ルート名は、”SPARK”  5.13b /R  (30m)  run out 6-7m
ランナウト部の核心がマイクロカチを持ちながらのデッドムーブ主体の非常にボルダリーなルートです。

壁は十一面正面壁/白くまのコルから少し下ったところにあります。
十一面正面壁にあってフリールートとして手をつけられていなかったのが不思議なくらいですが、それもそのはず、壁の前に立って見て初めてクラックが認識できるというブラインドっぷり。
モアイフェースと山河微笑あたりからなんとか上部が見える感じでしょうか。
自身もモアイフェースにぶら下がっていた頃から目を付けてはいたのですが、中々トライする踏ん切りがつかずでした。
アクセスは白くまのコルへのアプローチ道を登っていく途中、左に逸れて小さなコルを跨いで下っていくとあります。

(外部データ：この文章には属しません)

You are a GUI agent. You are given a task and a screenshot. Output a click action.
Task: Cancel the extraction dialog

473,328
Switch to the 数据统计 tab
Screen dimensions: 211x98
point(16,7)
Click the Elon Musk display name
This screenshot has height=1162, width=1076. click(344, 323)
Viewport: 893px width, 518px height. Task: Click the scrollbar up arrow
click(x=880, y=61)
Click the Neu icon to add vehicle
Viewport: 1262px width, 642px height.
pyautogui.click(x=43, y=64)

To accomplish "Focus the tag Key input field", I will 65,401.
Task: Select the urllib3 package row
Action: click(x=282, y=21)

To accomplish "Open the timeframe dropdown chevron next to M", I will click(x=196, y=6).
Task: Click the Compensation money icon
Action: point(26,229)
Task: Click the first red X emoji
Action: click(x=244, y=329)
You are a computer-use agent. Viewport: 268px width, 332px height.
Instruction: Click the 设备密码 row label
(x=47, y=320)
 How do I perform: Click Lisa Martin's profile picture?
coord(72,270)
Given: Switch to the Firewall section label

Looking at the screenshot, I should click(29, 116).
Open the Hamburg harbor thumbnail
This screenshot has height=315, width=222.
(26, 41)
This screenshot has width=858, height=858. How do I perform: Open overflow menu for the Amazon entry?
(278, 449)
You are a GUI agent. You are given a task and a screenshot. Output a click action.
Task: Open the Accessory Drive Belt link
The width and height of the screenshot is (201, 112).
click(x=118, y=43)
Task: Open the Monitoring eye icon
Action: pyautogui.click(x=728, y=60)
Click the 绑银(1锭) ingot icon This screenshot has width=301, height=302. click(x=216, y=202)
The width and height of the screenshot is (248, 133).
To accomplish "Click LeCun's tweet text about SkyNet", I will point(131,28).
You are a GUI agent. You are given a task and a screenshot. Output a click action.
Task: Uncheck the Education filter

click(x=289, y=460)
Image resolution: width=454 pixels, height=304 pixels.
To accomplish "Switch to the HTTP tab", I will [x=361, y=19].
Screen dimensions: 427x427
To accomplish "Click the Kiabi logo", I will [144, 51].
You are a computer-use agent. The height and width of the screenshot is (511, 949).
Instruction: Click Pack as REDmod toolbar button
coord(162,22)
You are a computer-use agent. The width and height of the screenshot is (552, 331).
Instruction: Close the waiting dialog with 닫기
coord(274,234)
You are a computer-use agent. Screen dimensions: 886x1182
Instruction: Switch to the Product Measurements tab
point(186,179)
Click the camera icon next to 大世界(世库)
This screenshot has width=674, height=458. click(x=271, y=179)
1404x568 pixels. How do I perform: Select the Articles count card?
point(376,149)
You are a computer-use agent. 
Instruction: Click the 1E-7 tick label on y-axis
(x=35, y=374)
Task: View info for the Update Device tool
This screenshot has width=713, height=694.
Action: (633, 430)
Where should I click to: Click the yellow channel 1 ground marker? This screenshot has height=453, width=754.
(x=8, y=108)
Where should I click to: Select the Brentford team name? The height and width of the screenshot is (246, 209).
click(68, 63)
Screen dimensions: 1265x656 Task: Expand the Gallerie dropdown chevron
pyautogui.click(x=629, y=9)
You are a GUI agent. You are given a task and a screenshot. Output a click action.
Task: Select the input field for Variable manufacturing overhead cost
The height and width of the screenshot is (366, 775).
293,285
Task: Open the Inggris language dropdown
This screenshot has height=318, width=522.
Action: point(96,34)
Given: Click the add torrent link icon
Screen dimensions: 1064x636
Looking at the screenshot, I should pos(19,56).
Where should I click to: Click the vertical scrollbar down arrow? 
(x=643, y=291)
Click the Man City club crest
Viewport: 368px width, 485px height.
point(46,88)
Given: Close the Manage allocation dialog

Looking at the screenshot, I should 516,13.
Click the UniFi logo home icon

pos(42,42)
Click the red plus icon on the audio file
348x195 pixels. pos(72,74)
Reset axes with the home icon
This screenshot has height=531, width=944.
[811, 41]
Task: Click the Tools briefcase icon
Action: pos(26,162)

ルートの内容ですが前半が5.10-ほどのクラックで、その後クラックが閉じたら右のカンテを登ります。
このカンテが核心で、ムーブ的には2段ほどのボルダームーブ。
メリハリのはっきりした構成のシングルピッチルートです。
ちなみに過去に打たれた錆びかけたリングボルトラダーが2本だけありますが、残置はオブジェの精神で使いません。というかそもそもラインから外れた場所にあるので使うと不自然。
カンテを直登していくと岩頭に立てるので最後は立木にスリングをかけて終了点に。
オールノンボルトの爽快なルートです。
プロテクションセットも難しくはないので是非ボルダラーにもやってみてほしい一本です。

そしてこの手のルートは正直グレーディングがさっぱりなんですが、とりあえず瑞牆のシングルピッチルート(Freedom 5.13a、LOL5.13a、UFO catcher5.13c など)と比較してグレードは提唱しました。
ちなみに初登スタイルは掃除・ムーブ出しはフィックスロープで行い、一度だけトップロープトライ(もちろん未登のまま)して、リードトライを行っています。
核心手前で大レストできるので、もはやボルダーグレードの方がわかりやすいかもですが...
いずれにせよ、脳内スパーク連続の恐ろしいルートでした。刺激が欲しい方は是非。


その後はパートナーの目的、小ヤスリへ。

と、そこでちょっと遊んでみました。
最も有名なクライミング写真の一つをもじった、「Alone on the Mizugaki」です。
ちょっと腰が引けてますが笑



去年からのトラッド慣れでカチコチムーブに身体が馴染んでしまったので、これから梅雨が明けるまでのしばらくはボルダートレーニングと次のPの掃除に明け暮れようと思います。